Curely didn’t explain what he meant by Google’s “self-referring network,” but he made repeated reference to it and said the AP was planning “our own self-referring network.” That could have something to do with the AP’s plans for topic pages to rival Wikipedia in search results. After his speech, Curley added, “The programs that we’re undertaking, we expect Google to have a directly competitive response.”

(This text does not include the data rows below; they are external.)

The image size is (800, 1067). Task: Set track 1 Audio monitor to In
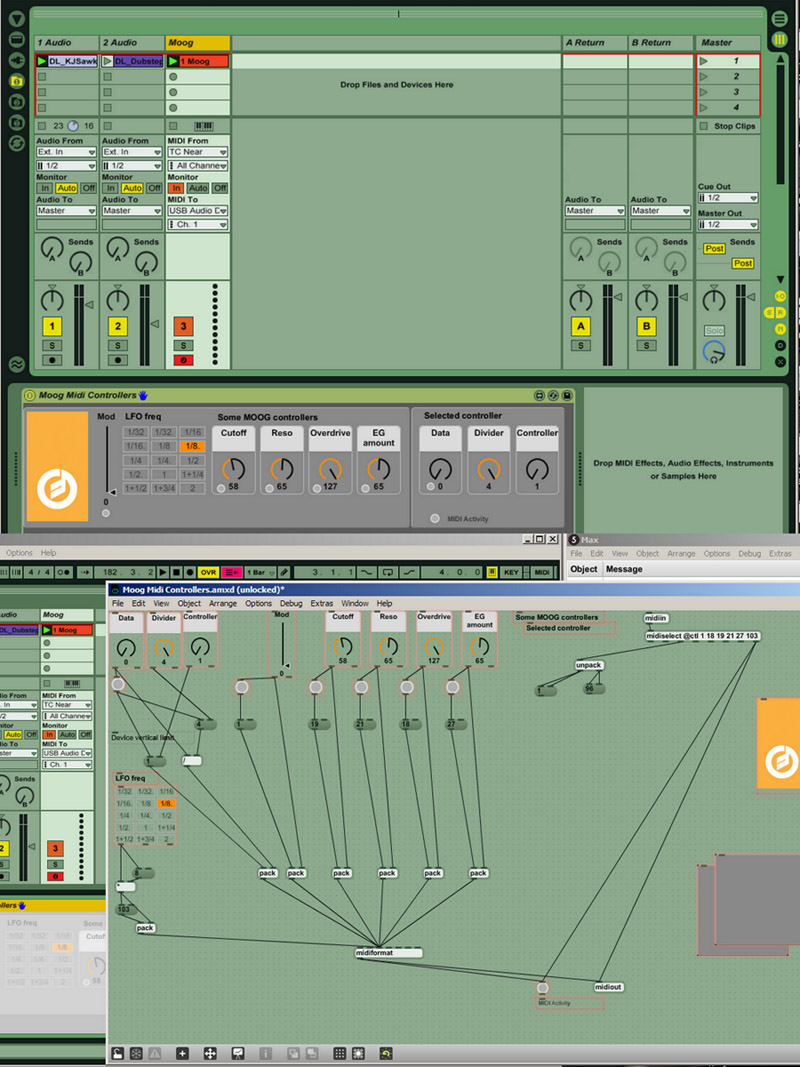tap(45, 188)
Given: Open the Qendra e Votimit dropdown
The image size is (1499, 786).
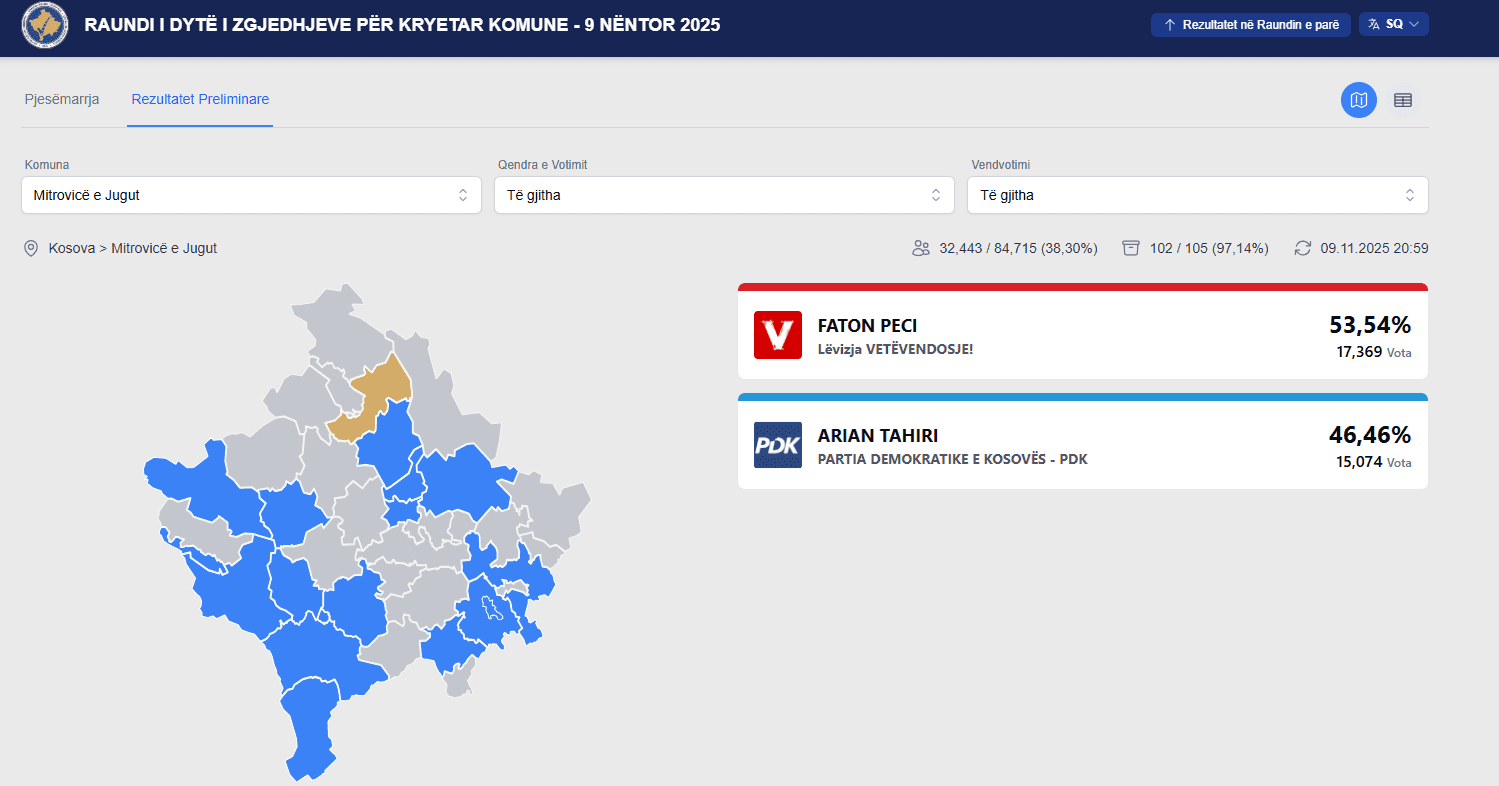Looking at the screenshot, I should coord(724,195).

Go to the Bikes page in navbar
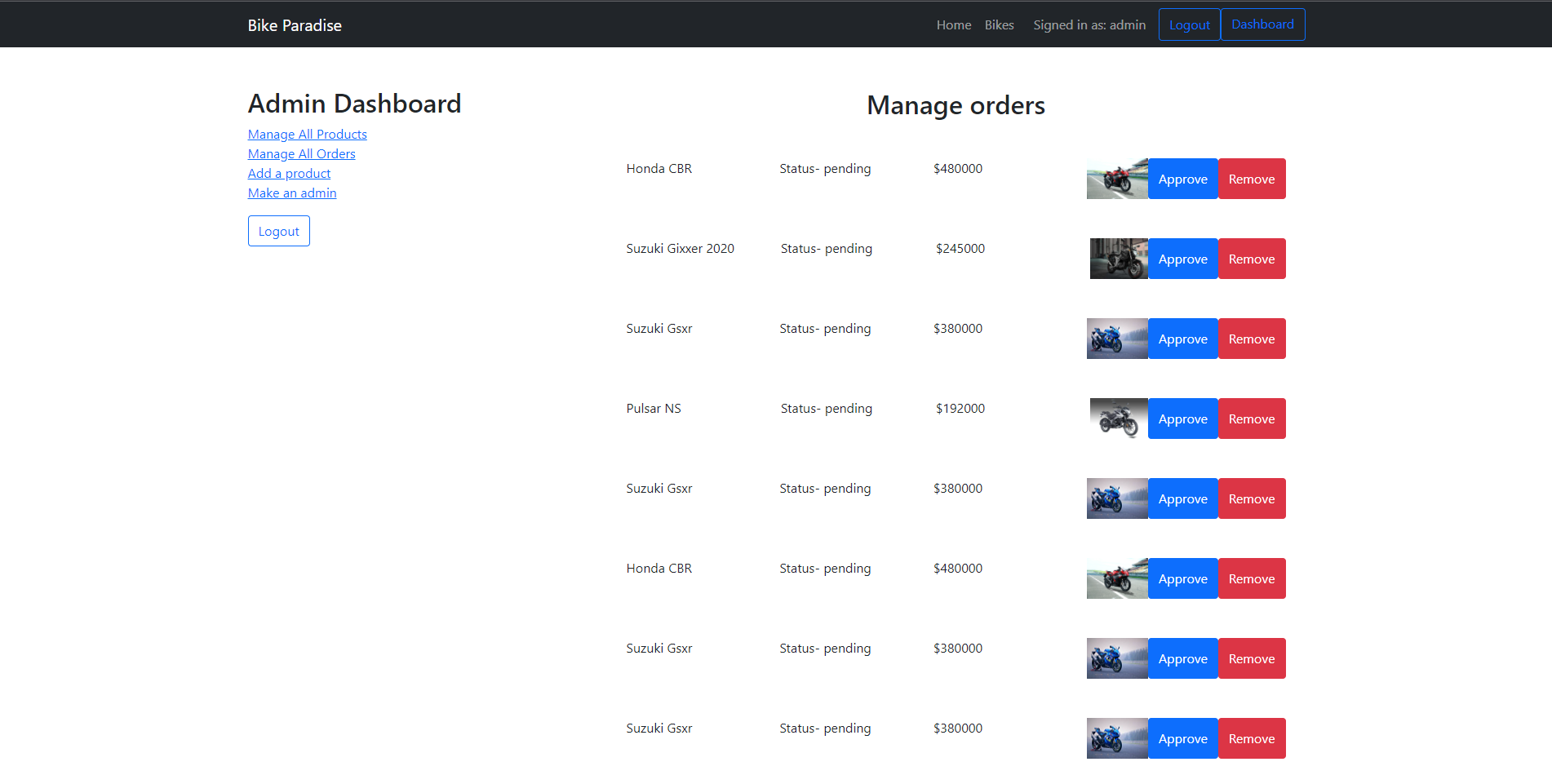[999, 25]
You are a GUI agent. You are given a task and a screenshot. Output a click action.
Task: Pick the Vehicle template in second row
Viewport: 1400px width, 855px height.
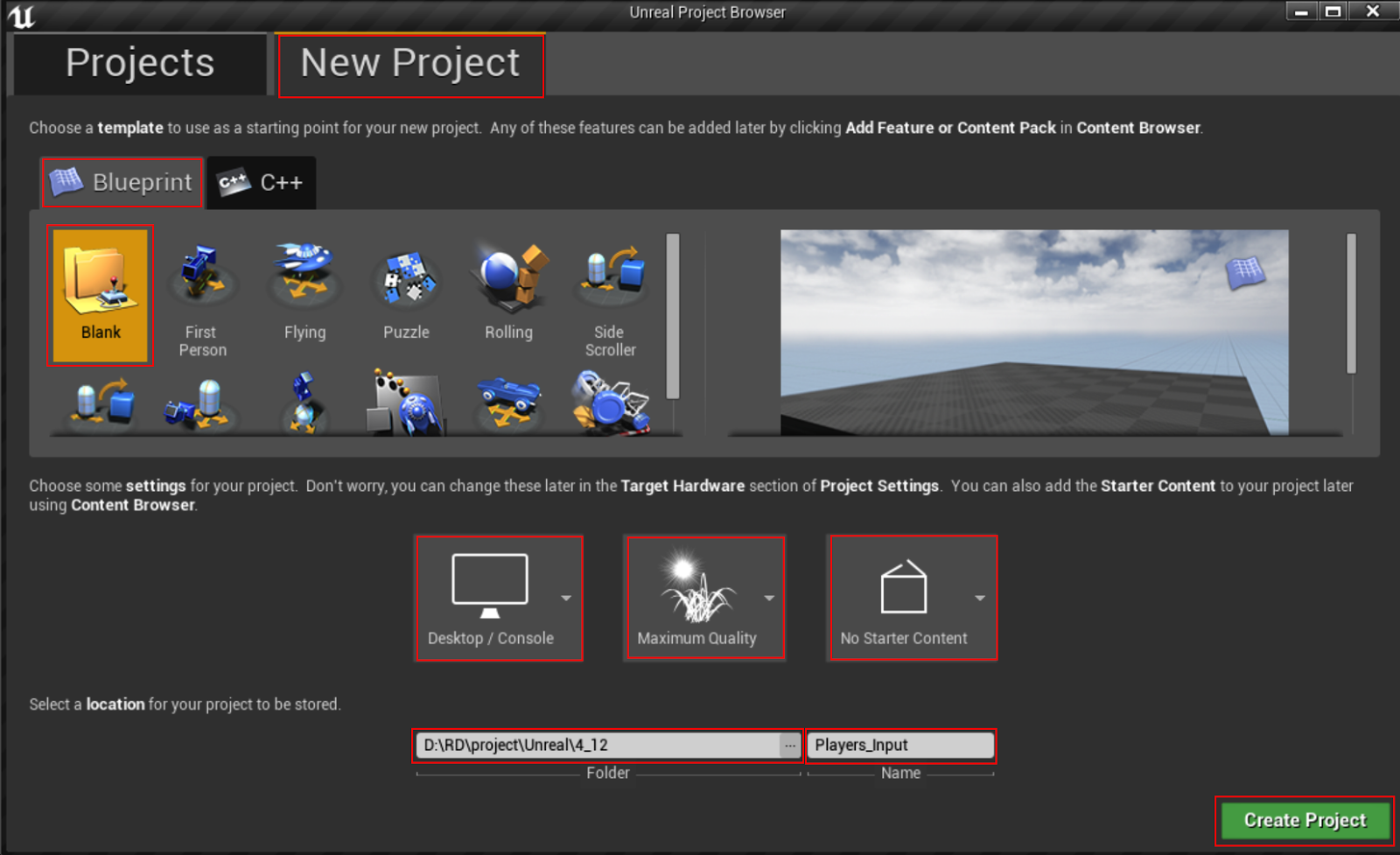508,403
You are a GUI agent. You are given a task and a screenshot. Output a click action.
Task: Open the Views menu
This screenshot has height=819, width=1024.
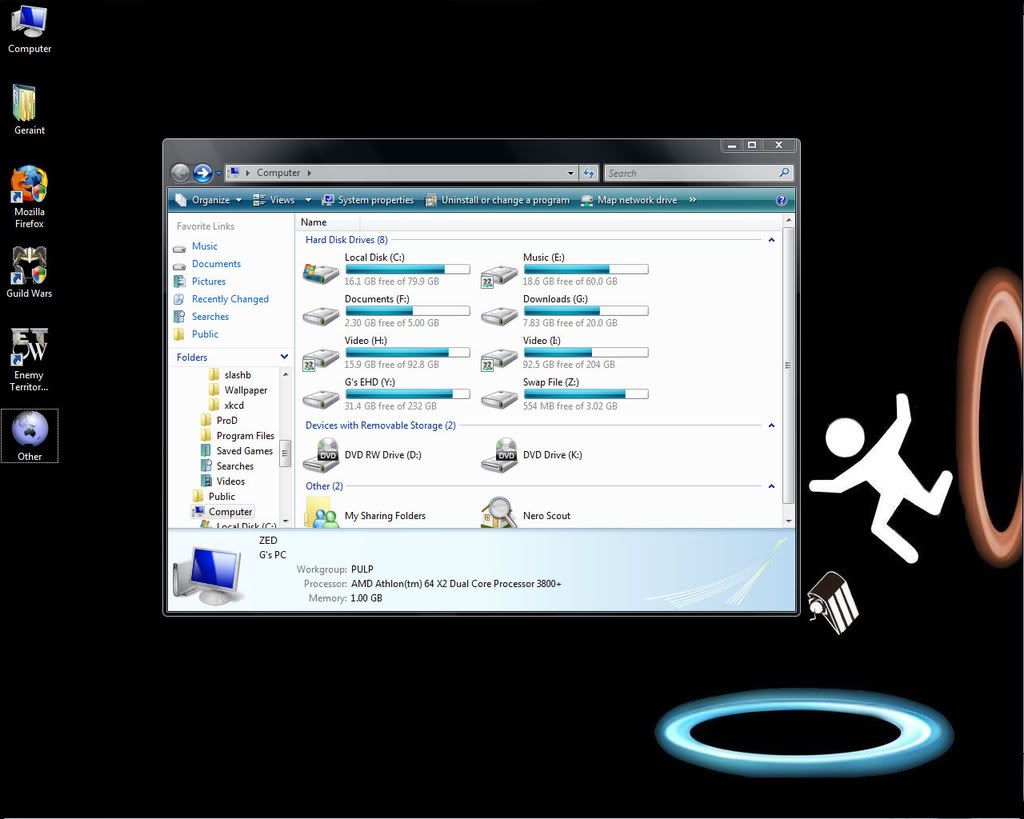pos(282,200)
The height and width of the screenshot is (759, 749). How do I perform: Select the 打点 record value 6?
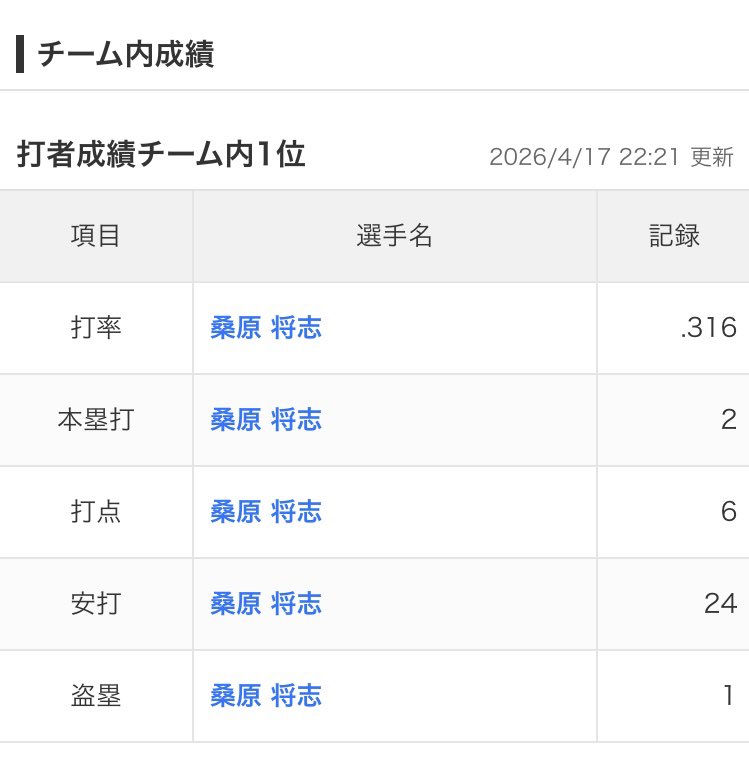pyautogui.click(x=728, y=512)
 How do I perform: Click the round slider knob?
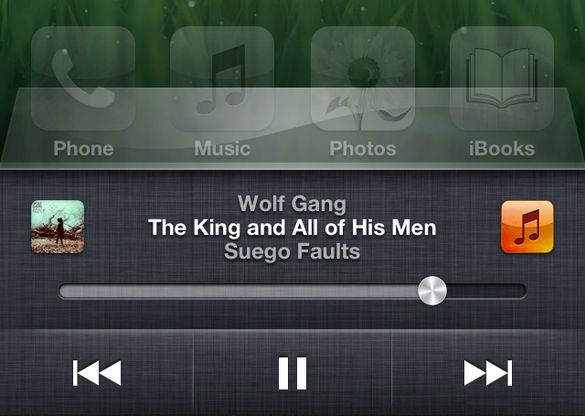[432, 291]
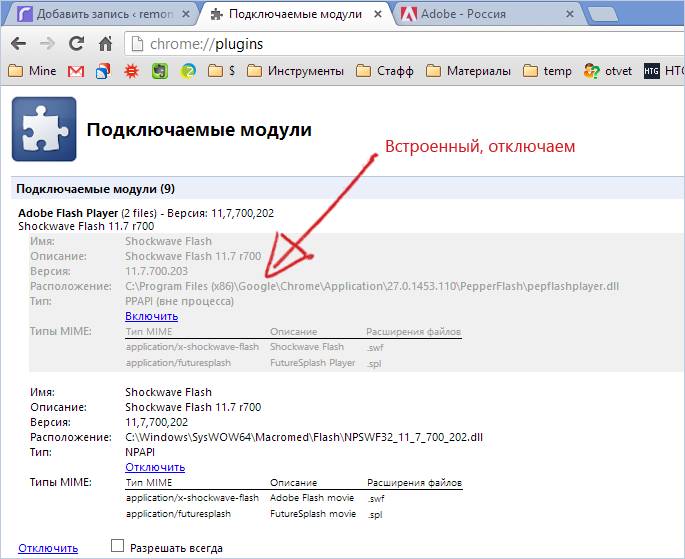
Task: Open the Mine bookmarks folder
Action: pyautogui.click(x=32, y=71)
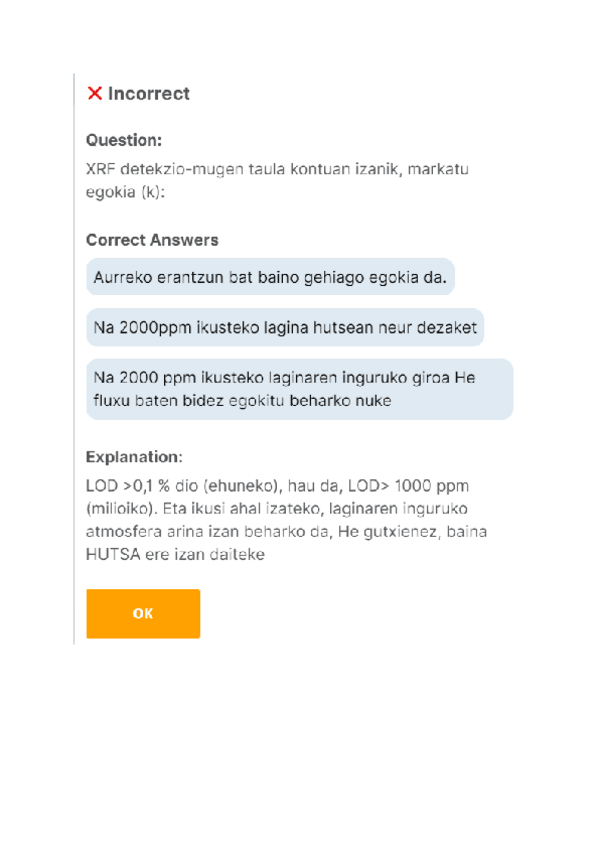Select the answer chip "Aurreko erantzun bat baino gehiago egokia da"

pos(270,277)
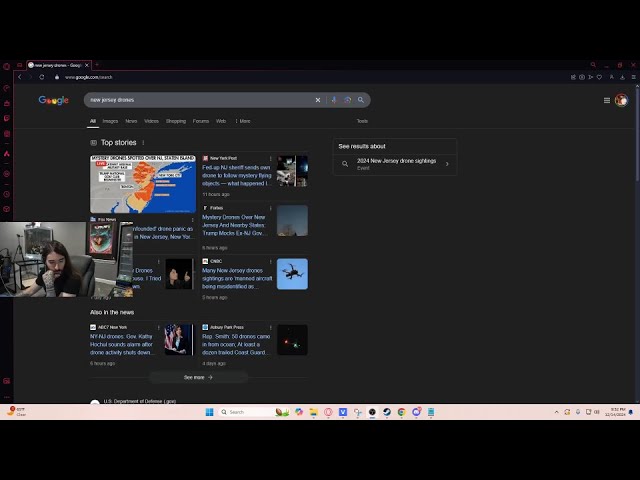
Task: Select the Videos search tab
Action: 151,121
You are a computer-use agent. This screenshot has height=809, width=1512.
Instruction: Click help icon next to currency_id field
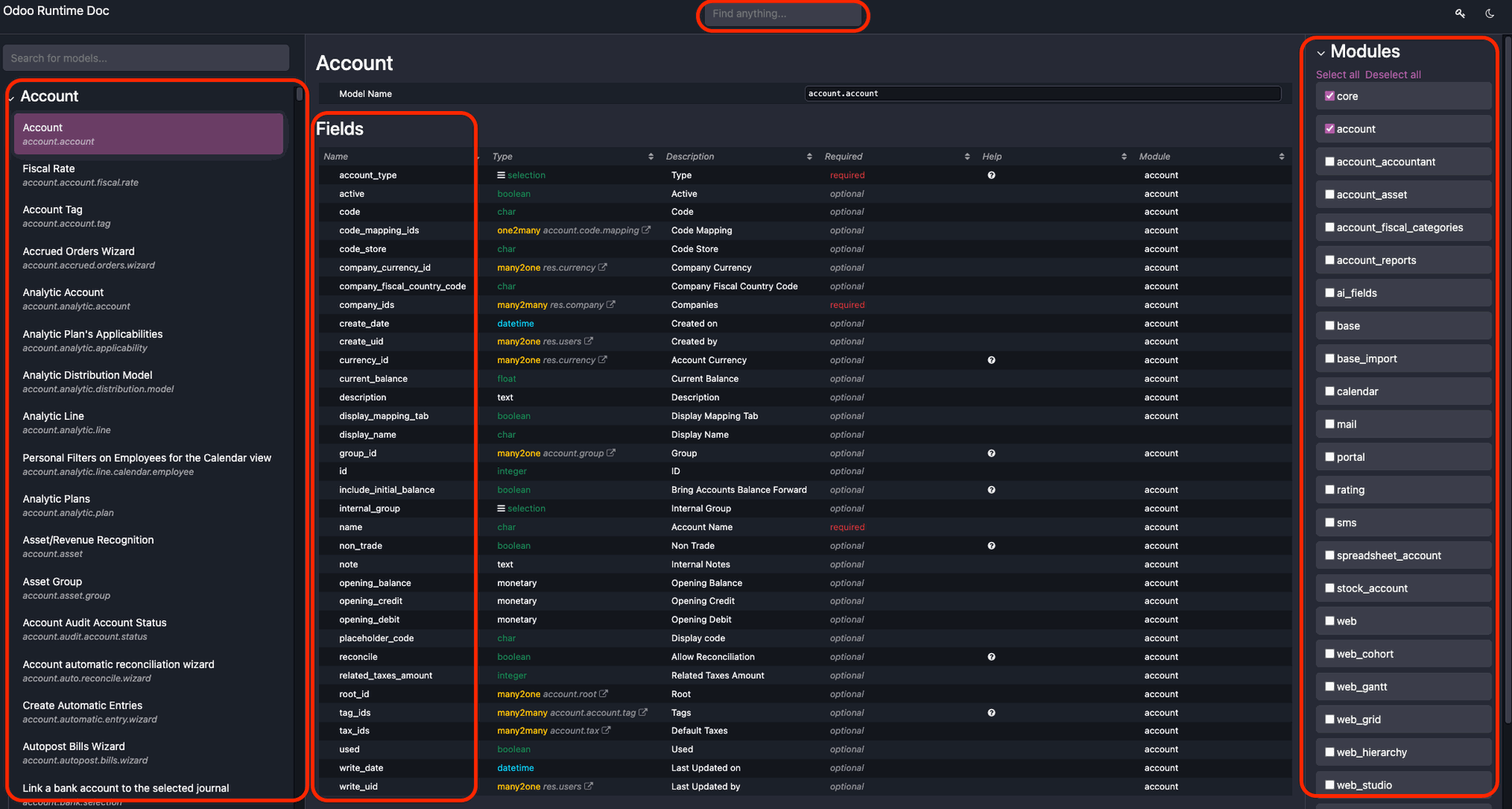click(x=991, y=360)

As for Microsoft, Curley repeatedly insinuated a looming partnership that would extend beyond the existing license to distribute AP content. He teased a new Microsoft product (other hints here) that might be part of the deal:
The search war is going to be fought on a qualitative dimension. So Google famously has the ten blue lines, and then everybody else is going toward more visual and what they believe is more accurate. So EveryZing is all visual, all right, and Microsoft this month has some new technology that it’s unveiling that will be much more visually dramatic than anything you’ve seen before. Multimedia in ways you haven’t thought about yet. We’ve seen it, we’ve seen the technology.
If Microsoft and the AP come to terms, it could have huge implications for consumers and publishers, affecting some of the biggest news sites on the web: MSN and, given their search partnership, Yahoo News. (Curley had nice things to say about the AP’s experimental partnership with Yahoo for its coverage of Justice Sotomayor’s confirmation hearings.) This is the search engine — or, really, search partnership — that AP executives have been hinting at, the one that would privilege “the original source or the most authoritative source” of news. At AP, it’s called the News Registry.
Google, for what it’s worth, says that it already favors original sources, but it’s hard to imagine they’d agree to make any adjustments to search results specifically for the AP and its members. That could lead to some brinksmanship in which the AP hitches its wagon to Microsoft and hopes the company is successful in its renewed competition with Google. Or the AP and Google could finally start talking.
I’m still putting together the transcript of Curley’s remarks and will share that with some of the audio when it’s ready. (I made a call to the AP’s press office shortly before posting this and will update if there’s anything to add. UPDATE, 1:58 p.m.: Paul Colford, director of media relations for the AP, said he would let Curley’s presentation “speak for itself” but gave me this statement for context: “As discussed this week by AP President and CEO Tom Curley in Hong Kong, the AP news registry, announced in April and now in development, will greatly improve and quicken the discovery of authoritative news produced by the AP and its member news organizations and empower them to better serve their readers and customers.”)
These are just clues, and Curley was intentionally vague at points, but they’re bigger and clearer clues than we’ve previously heard from the AP.